On September, 24, the Pope met the U.S congress: as he entered the room to a standing ovation, he paused briefly to shake hands with the secretary of state, John Kerry, and the Republican House speaker, John Boehner.
One of the focusing issues that Pope Francis discussed has been immigration; by reminding all the Americans their immigrant past, he analyzed the moral framework of the debate. During his speech to the Congress, he talked about the history of the American continent and how all there, including himself, were foreigners or descended from them.
“In recent centuries, millions of people came to this land to pursue their dream of building a future in freedom. We, the people of this continent, are not fearful of foreigners, because most of us were once foreigners. I say this to you as the son of immigrants, knowing that so many of you are also descended from immigrants.”

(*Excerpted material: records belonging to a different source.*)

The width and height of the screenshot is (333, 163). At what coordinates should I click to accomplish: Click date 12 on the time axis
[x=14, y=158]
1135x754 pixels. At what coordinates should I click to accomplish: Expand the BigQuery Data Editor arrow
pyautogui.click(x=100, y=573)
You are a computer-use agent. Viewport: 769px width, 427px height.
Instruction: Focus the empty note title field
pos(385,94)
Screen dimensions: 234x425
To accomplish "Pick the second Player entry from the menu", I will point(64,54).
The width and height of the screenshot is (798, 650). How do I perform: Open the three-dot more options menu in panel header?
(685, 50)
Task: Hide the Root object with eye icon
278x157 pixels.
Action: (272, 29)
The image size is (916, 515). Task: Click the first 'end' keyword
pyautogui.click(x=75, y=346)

Pope Francis, over how to handle an estimated 12 million undocumented immigrants in the US, expressed himself quoting from the Bible, urging the lawmakers to
“do unto others as you would have them do unto you”

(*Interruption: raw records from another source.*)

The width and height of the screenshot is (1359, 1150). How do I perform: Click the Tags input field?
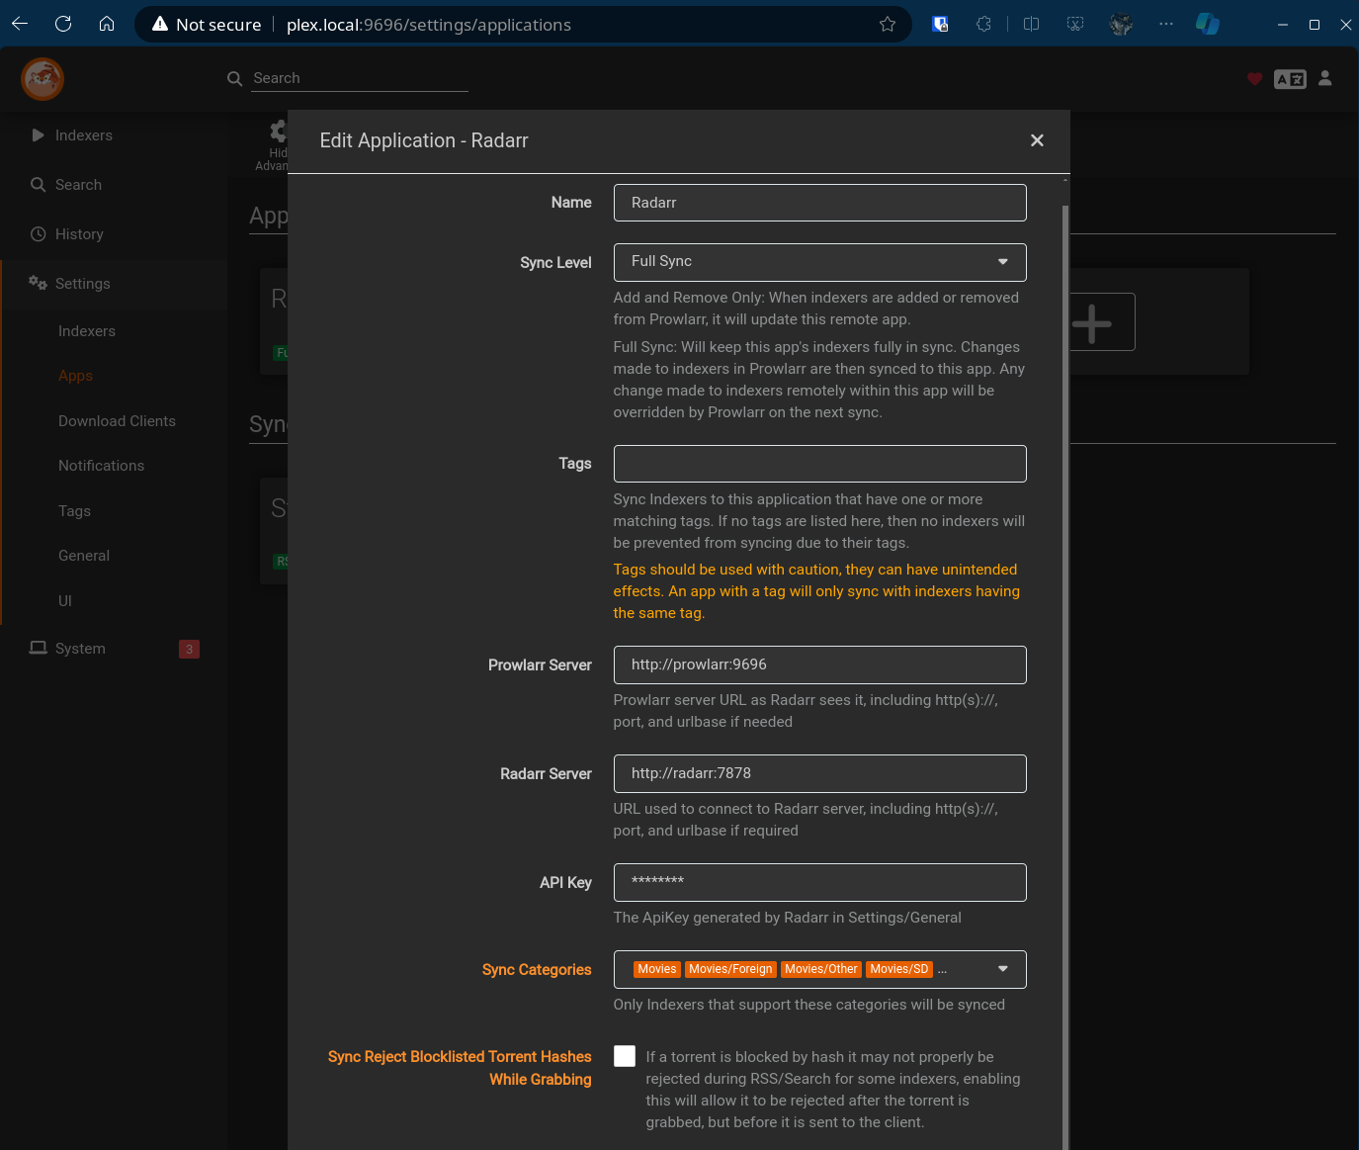(819, 464)
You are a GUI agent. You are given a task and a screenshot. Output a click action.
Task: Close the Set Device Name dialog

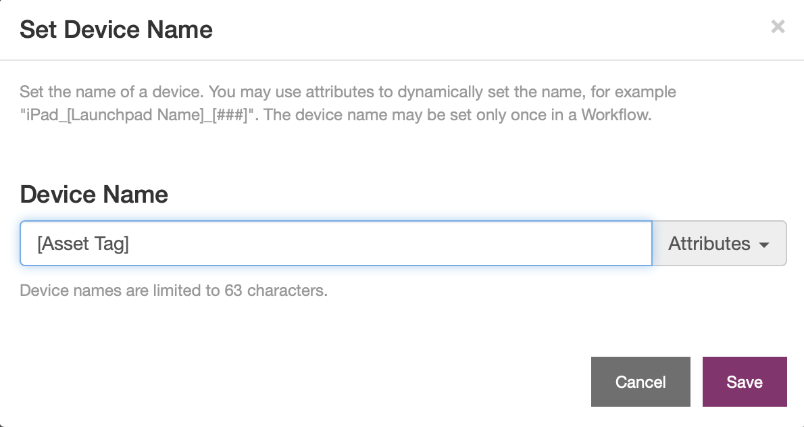(778, 27)
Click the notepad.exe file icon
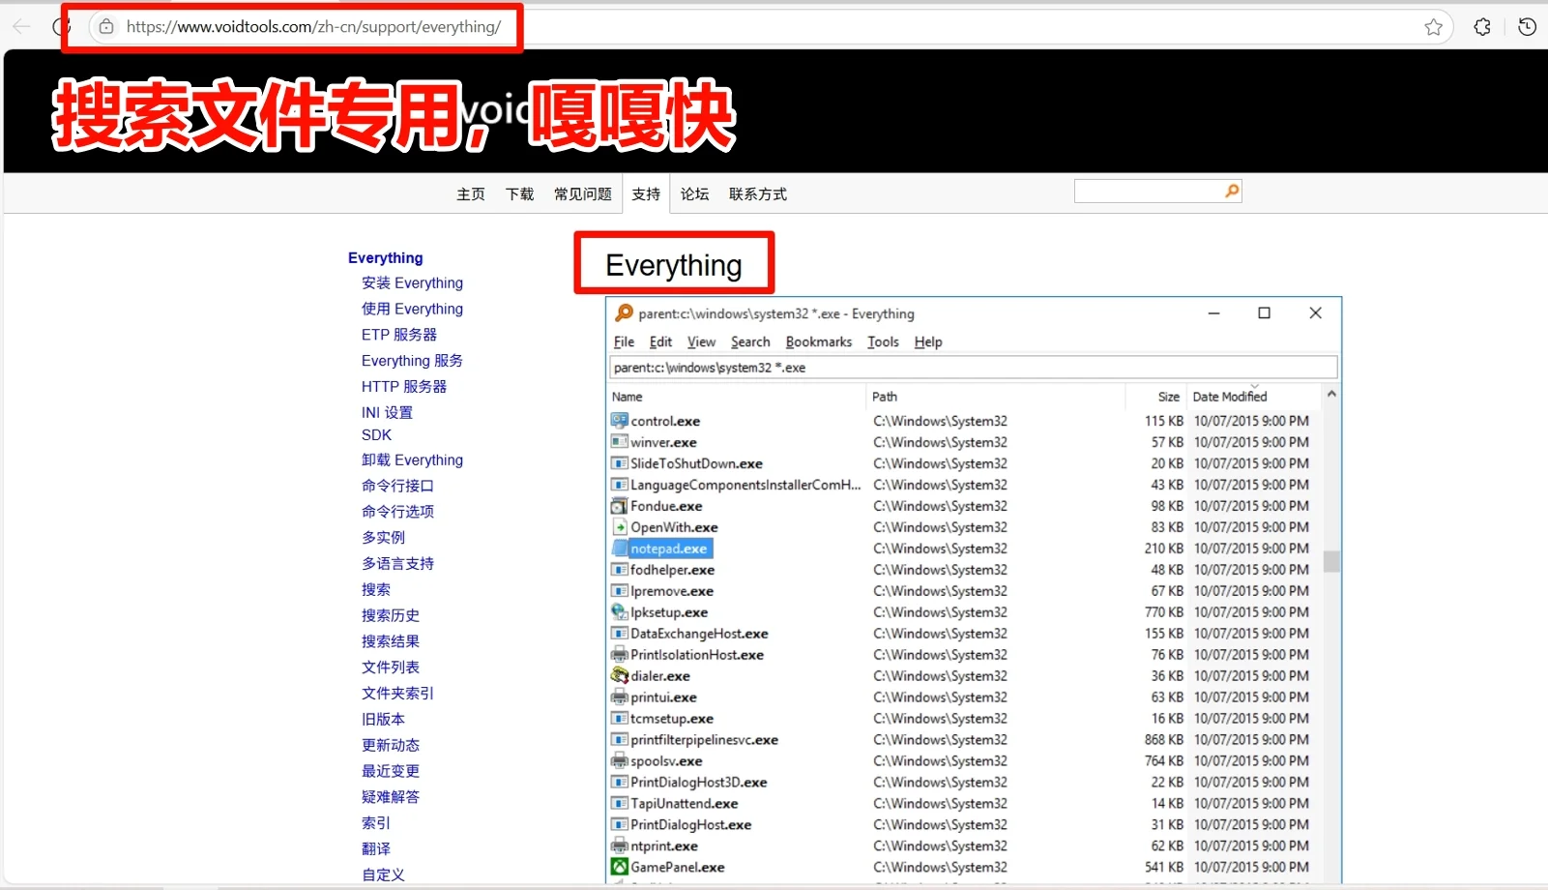The image size is (1548, 890). pyautogui.click(x=622, y=548)
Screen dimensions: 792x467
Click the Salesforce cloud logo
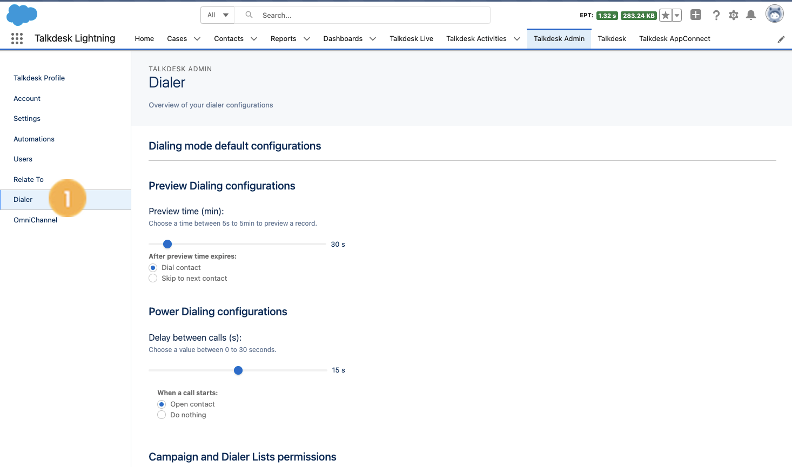[x=22, y=15]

As those words were pronounced, even Christian Republicans, firmly opposed to the immigration reform, felt they could not remain seated during a quote from the scripture. In front of an audience that included potential presidential contenders such as the Republican New Jersey governor, Chris Christie, and Democratic vice-president, Joe Biden, Pope Francis implicitly criticized those such as Donald Trump who have sought to demonise immigrants – arguing it was not in keeping with “the spirit of the American people”. The Pontiff expressed his concern about the topic, talking about a global “refugee crisis of a magnitude not seen since the second world war”, furthermore he made clear that economic migration also deserved empathy, particularly in the US.

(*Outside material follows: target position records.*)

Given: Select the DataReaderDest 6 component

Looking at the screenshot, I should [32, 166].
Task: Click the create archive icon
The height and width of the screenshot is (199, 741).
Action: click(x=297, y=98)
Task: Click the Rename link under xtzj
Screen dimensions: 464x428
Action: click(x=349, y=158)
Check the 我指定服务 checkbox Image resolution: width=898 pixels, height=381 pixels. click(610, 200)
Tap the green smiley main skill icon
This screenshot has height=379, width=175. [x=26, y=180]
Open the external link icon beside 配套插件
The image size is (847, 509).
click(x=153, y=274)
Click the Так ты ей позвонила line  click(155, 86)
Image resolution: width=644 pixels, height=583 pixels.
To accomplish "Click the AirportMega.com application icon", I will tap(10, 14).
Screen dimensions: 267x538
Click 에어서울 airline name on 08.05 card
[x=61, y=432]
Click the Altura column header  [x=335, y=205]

“On this continent too, thousands of persons are led to travel north in search of a better life for themselves and for their loved ones, in search of greater opportunities. Is this not what we want for our own children?”
Outside the conference hall, a vast crowd of Latino immigration campaigners, were watching on the National Mall via a live television relay; one of them, was five-year-old Sophie Cruz, a US citizen, who rushed out from the crowd to hand deliver a letter to the pope that called for immigration reform to prevent the deportation of her Mexican-born parents.